Di negara dengan mayoritas Muslim seperti Indonesia, yang namanya Kristen Fundamentalis jarang terdengar. Padahal yang namanya fundamentalis itu lahir dari sejarah kekristenan/gereja. Tepatnya pada abad ke 19 dan awal abad 20. Pada awalnya, fundamentalis di dalam gereja muncul sebagai counter terhadap ilmu pengetahuan yang berkembang pesat. Akibatnya gereja kurang PD terhadap perkembangan tersebut bahkan melabeli ilmu pengetahuan dengan banci ataupun sesat. Sikap gereja tersebutlah yang kemudian menafikkan keberadaan akal sebagai yang bertentangan dengan Allah dan Alkitab. Di dalam dunia Biblika, mereka juga menolak adanya pendekatan kritis (misalnya historis-kritis) terhadap Alkitab. Alkitab haruslah dipahami secara harafiah karena Alkitab tidak pernah salah.

Dalam buku Fundamentalisme, agama-agama, dan teknologi dituliskan bahwa ada sebuah anekdot terkenal tentang Kitab Yunus yang mengatakan :”sekiranya pun tertulis di dalam Alkitab bahwa Yunus yang menelan ikan paus itu, saya percaya!” Maka menurut buku ini, kelompok fundamentalis yang paling diutamakan adalah doktrinnya tentang Alkitab bahwa Alkitab itu tidak pernah salah dalam hal apapun.

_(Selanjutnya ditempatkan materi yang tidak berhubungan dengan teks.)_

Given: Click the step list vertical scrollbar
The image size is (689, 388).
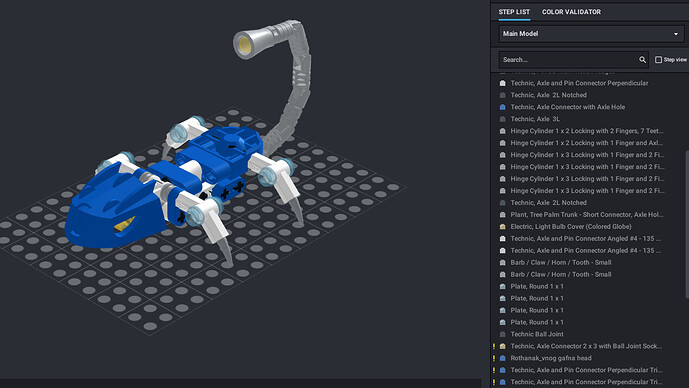Looking at the screenshot, I should tap(686, 224).
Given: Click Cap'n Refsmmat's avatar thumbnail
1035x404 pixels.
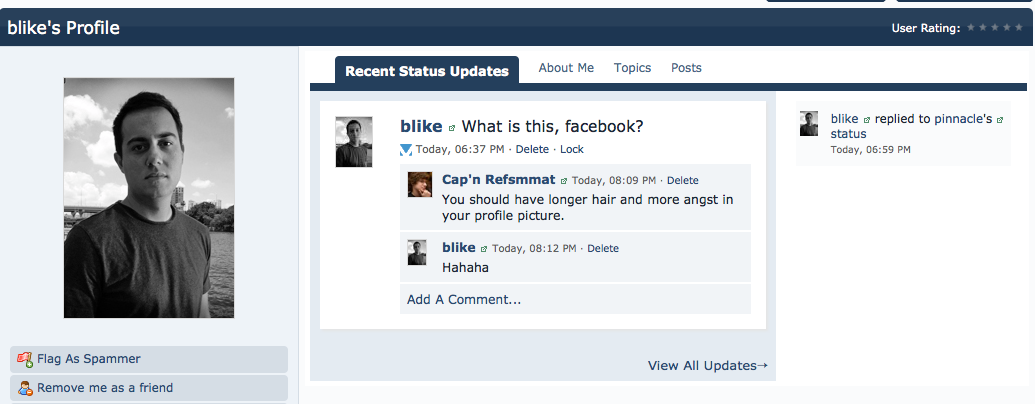Looking at the screenshot, I should [x=420, y=185].
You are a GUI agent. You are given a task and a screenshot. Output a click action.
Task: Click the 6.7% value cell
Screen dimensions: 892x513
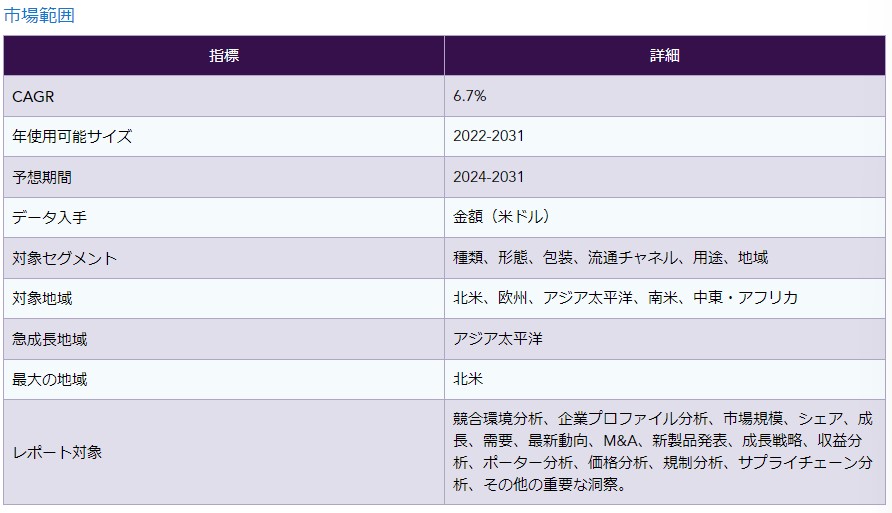(x=470, y=96)
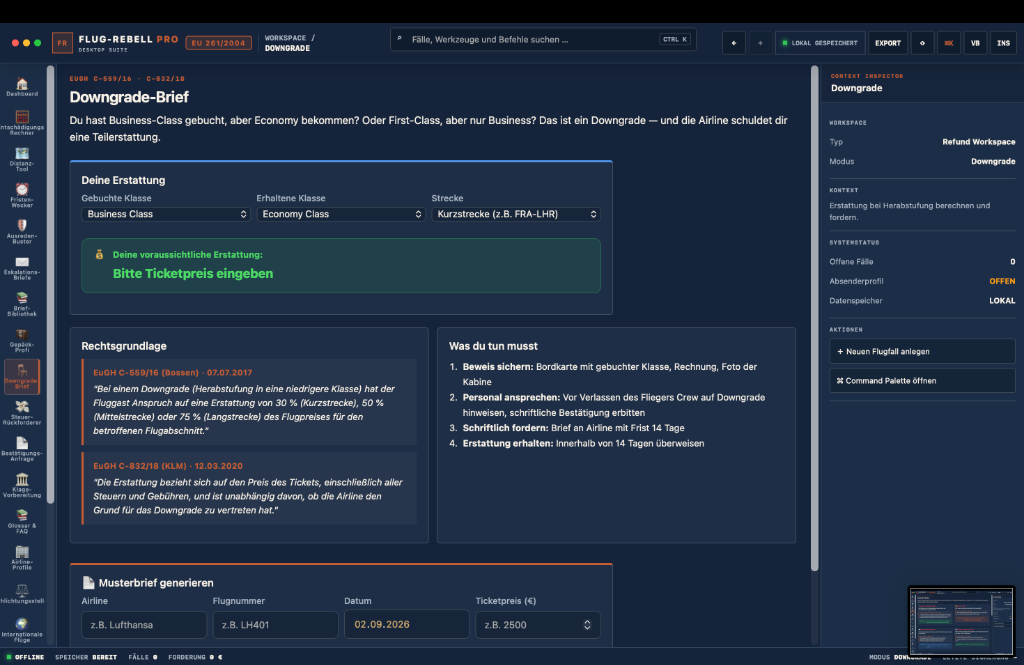Open Airline-Profile in the sidebar

point(22,558)
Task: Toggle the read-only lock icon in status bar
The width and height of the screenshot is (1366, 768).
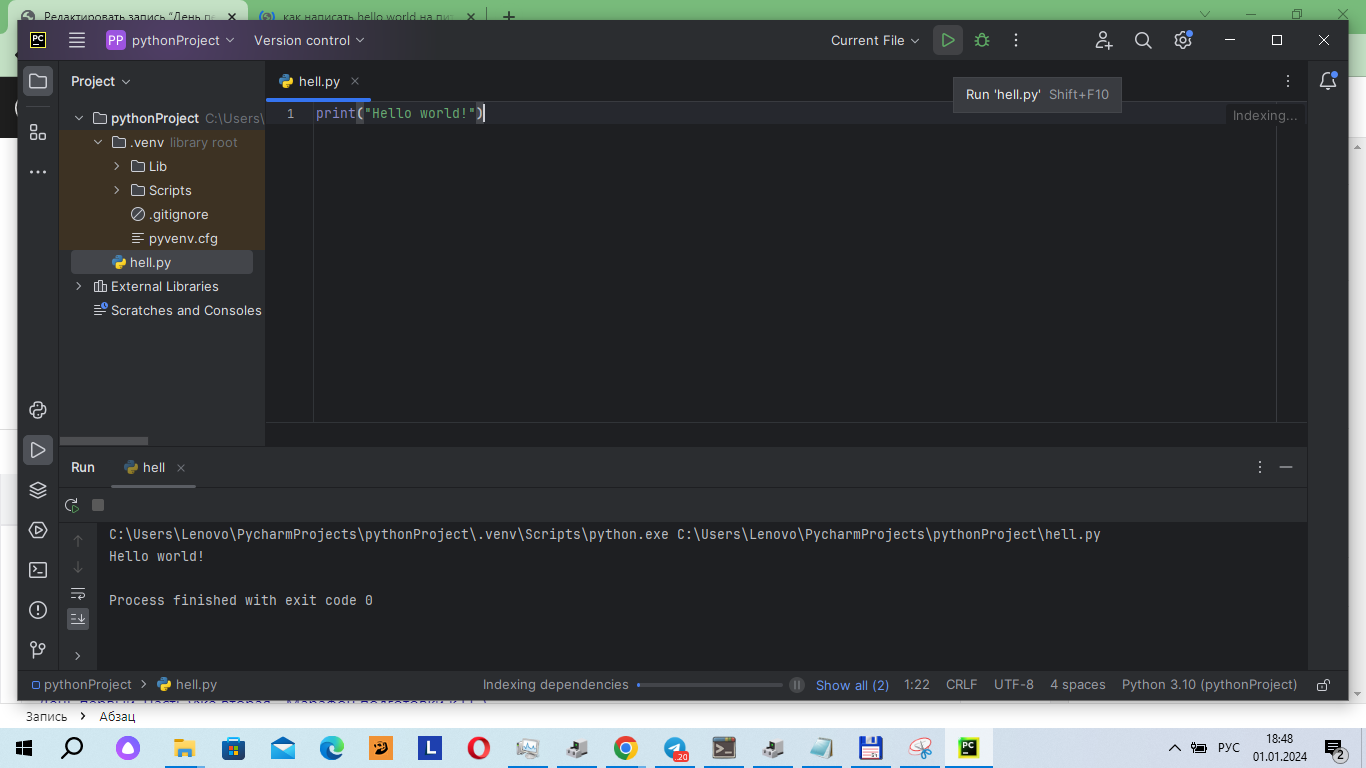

Konfrontasi dengan lingkungan seperti perkembangan ilmu pengetahuan (di AS misalnya Darwin) adalah hal yang dianggap sah karena mereka memposisikan diri sebagai pembela kebenaran dari wahyu Allah. Musuh mereka jelas: Ilmu pengetahuan, modernisasi, dan sekularisme. Sehingga jika ada sebuah kekuatan yang mengancam Alkitab apalagi meragukannya, mereka akan ‘pasang badan’ untuk melawan ancaman tersebut.

Namun seorang James Barr mengatakan bahwa pada kenyataannya kelompok fundamentalis ini sebenarnya tidak menolak modernitas bahkan sains modern karena di Inggris para pengikutnya juga merupakan para ilmuwan (saintis). Hal ini misalnya terjadi pada pembuktian kain kafan Turin yang dibela mati-matian melalui pembuktian saintifis bahwa kain tersebut merupakan kain yang pernah dipakai sebagai kain kafan Yesus. Jadi para saintis ini sebenarnya ingin membuktikan bahwa kebangkitan tubuh Kristus secara jasmani adalah benar dan oleh karena itu kebangkitan Yesus di dalam Injil adalah juga benar dan harus dipahami secara harafiah. Ini jugalah yang terjadi di AS dimana sebagian tokoh fundamentalis tidak lagi sejiwa dengan temannya yang lain karena sebagian dari mereka justru anti-inteletualisme. Inilah yang kemudian melahirkan Asosiasi Evangelical Nasional pada tahun 1941.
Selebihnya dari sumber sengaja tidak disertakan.